What this task involves: Each entry that follows should be written again verbatim.

Recorded data:
╭──

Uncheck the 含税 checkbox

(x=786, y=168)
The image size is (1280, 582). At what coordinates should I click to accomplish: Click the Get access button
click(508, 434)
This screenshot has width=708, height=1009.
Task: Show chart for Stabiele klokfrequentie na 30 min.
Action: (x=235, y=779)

╰──

Written reply:
Uncheck the 含税 checkbox

(x=786, y=168)
The image size is (1280, 582). At what coordinates should I click to accomplish: Click the Get access button
click(508, 434)
This screenshot has width=708, height=1009.
Task: Show chart for Stabiele klokfrequentie na 30 min.
Action: (x=235, y=779)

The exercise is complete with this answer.